**Selected excerpt:**
The speeches at these meetings projected the familiar anti-minority campaign. They claim that several churches were really temple sites, destroyed when the Portuguese conquered the coastal state in 1510. These meetings were organised by Ashok Chowgule, president of the VHP's Maharashtra and Goa unit, a leading local industrialist who has also succeeded in roping in two other leading mine owners --- Dempo and Salgaoncar --- as sympathisers.

The Sangh Parivar also released a six-page brochure on Konkan Kashi, saying that Goa was a major pilgrimage centre of Hindus in western India before the Portuguese rebuilt it as a pilgrim centre for Roman Catholics. "Goa is the Kashi of the west coast of India," says the brochure.

SCHOOL EDUCATION

Changes in education are being hurriedly pushed through in the state, by the BJP that formed a government after manipulating large-scale defections in Goa assembly. According to an EPW (Economic & Political Weekly) report (Frederick Noronha, June 30, 2001) and a Deccan Herald report (Devika Sequeira, June 11, 2001), 50-plus primary schools have been handed over to various front organisations of the Sangh Parivar.

The matter needs to be looked at in some detail because it gives a very good picture of how the BJP is operating and what strong-arm methods it is adopting to push through its programme in education. The Goa experience clearly brings out the link between communalisation and privatisation of education also, with the RSS’ Vidya Bharati as the largest private operator on the national scene. The government is literally privatising and communalising through the same body, the Vidya Bharti Educational Society, an umbilical instrument of the RSS. The modus operandi says a lot.

The entire operation was carried out in near secrecy, with parents coming to know of the schools’ affiliation to the Vidya Bharati only incidentally and unexpectedly, when the schools opened after vacations in June this year.

Ramesh Gauns, an educationist who is on the frontline of the battle against the hand-over of these schools, says the whole exercise is illegal, since no procedure was followed. "Initially the chief minister (Parrikar) made a statement that the schools would be closed, due to insufficient students. Later on, he suddenly decided to amalgamate schools with one another. Suddenly, something fishy went on, and the 53 schools were handed to clubs, organisations or societies most of which never existed earlier or were simply unregistered bodies" (quoted in EPW). Some of these are simply bodies making papads and pickles, picked up just to act as fronts.

GOVT PROPERTY GIFTED TO RSS

It is not widely known elsewhere in the country that these schools were given to new managements (RSS fronts) on a token rent of one rupee.

Rajya Sabha member from Goa, Eduardo Faleiro (Congress), has rightly pointed out that the schools being given at a rent of Re one a year, amounts to "a gift of government property to the RSS."

**Information supplied:**
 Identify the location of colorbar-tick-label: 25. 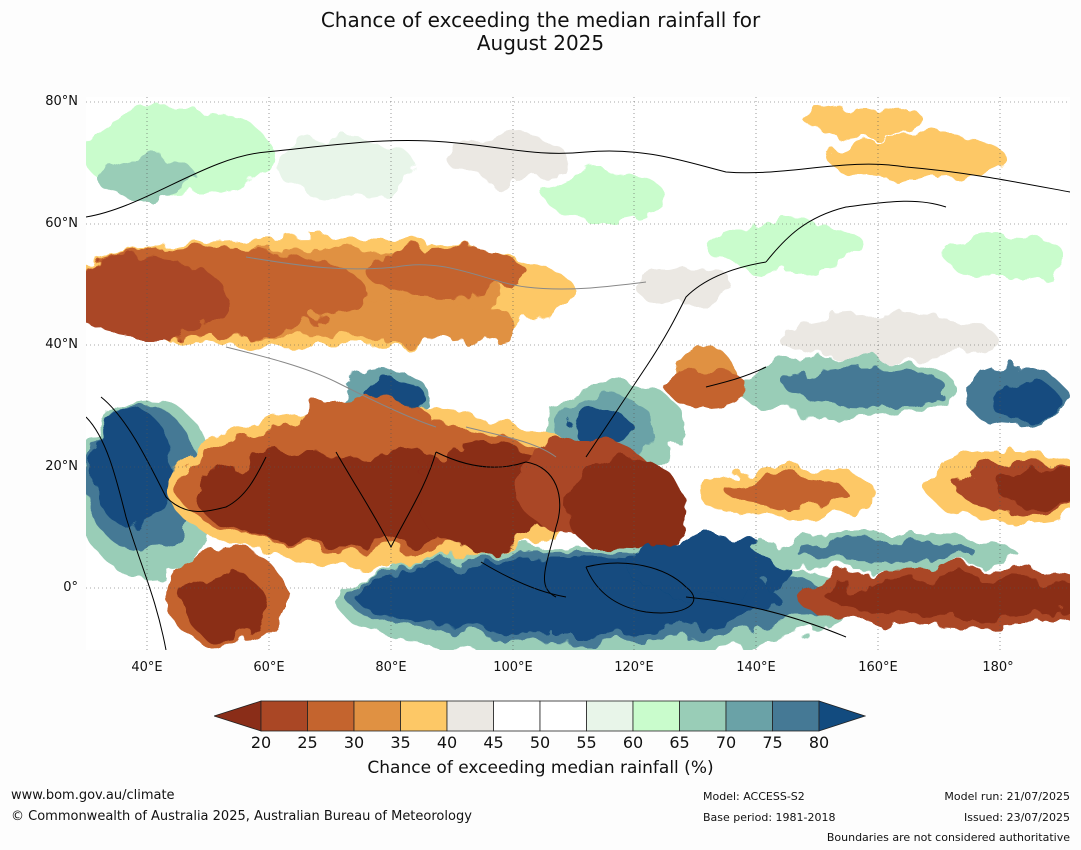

**Assigned task A:** Name every person mentioned by name in the excerpt on Goa, listing them in order of first appearance.
**Assigned task B:** Reproduce word for word the passage of the excerpt on Goa from "The matter needs" up to and including "says a lot.".

**Answer A:** Ashok Chowgule, Dempo, Salgaoncar, Frederick Noronha, Devika Sequeira, Ramesh Gauns, Parrikar, Eduardo Faleiro

**Answer B:**
The matter needs to be looked at in some detail because it gives a very good picture of how the BJP is operating and what strong-arm methods it is adopting to push through its programme in education. The Goa experience clearly brings out the link between communalisation and privatisation of education also, with the RSS’ Vidya Bharati as the largest private operator on the national scene. The government is literally privatising and communalising through the same body, the Vidya Bharti Educational Society, an umbilical instrument of the RSS. The modus operandi says a lot.